No matter who you're with, hopefully your partner is supportive of you and nurturing.  If you're both busy, you have to be that for each other.  Being with a game developer requires support and self-sacrifice. 

In the interest of maintaining the Quality of Life at home, little touches will remind your significant other why she got with you to begin with! This is especially important during crunch times.

*In the interest of brevity,  the generic "her"  and "she" will be used to represent the significant other.  If your partner is male, please don't be offended.

  • We're all artists, no matter what our discipline.  Create something unique that belongs solely to your sweetheart: an avatar for her to use, a mini animation, a poem or short story.  The wise man creates this while not crunching, and presents it during a crunch.  She'll feel extra special if she thinks you're thinking of her while so busy, so don't let on.  And, don't forget!

  • Get your friends to create something for her that's outside of your discipline.  As above, she'll cherish the thought as much as the widget!

  • Have moves that are uniquely yours:  a special way that you touch her, a hug from behind, a certain kiss that is you.  You'll make yourself instantly unforgettable in her eyes.

  • Find code words and phrases that have meaning only to the two of you.  Keeping your relationship as a private tryst maintains tension and spices things up.

  • Randomly send her a sexy text, IM, or picture throughout the day.  It lets her know you're thinking about her and keeps the budoir active.  Activity breeds more activity.

  • Send flowers in the middle of the week during a crunch.  Don't bring them home, have them delivered.  Bringing them home makes her wonder what you did.

  • Order take-out.  Call her and tell her you're coming home and that dinner is already on it's way. 

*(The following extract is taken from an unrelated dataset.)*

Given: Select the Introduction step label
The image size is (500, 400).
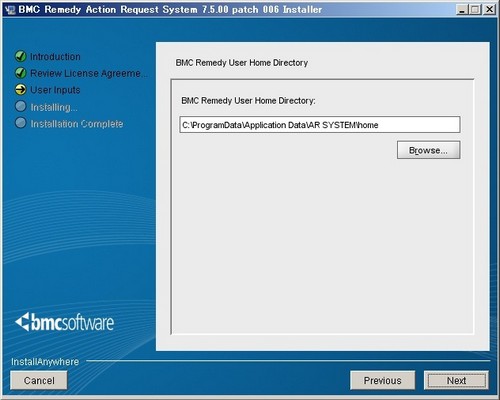Looking at the screenshot, I should (x=55, y=57).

  • Re-connect daily.  Off-limits are conversations about bills, the kids, and the job.  

  • Make a date that you don't break!

  • Help your significant other connect with those of your friends.  When crunch times hit, they'll have each other.

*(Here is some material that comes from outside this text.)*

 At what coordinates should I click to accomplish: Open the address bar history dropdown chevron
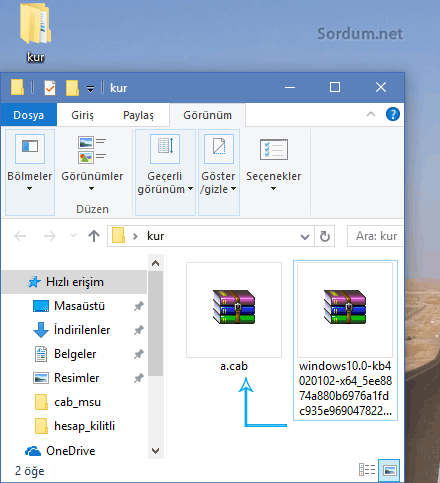(x=305, y=237)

  • Take on some of their jobs, especially the jobs they hate.  If you're working 14 hours or more per day, it's unlikely that you want to do household chores.  If you do it during down times, however, you'll win brownie points.

  • Do the hard.  After a 14 hour day, the last thing you want to do is stop at the store on the way home, which is why it's so appreciated when you do.

  • Put notes in unexpected places.  Hide them everywhere so that she finds them much later and when she least expects it. 

  • Shine around her friends and family.  Open doors for everyone.  Walk her to the door.  Do the little things that show off her decision to choose you above all others.

At first glance, tips to enhance your home life doesn't seem like a game development issue.  Given the decrease in Quality of Life that is so rampant lately, however, it would seem apparent that a quality home life can only improve work productivity.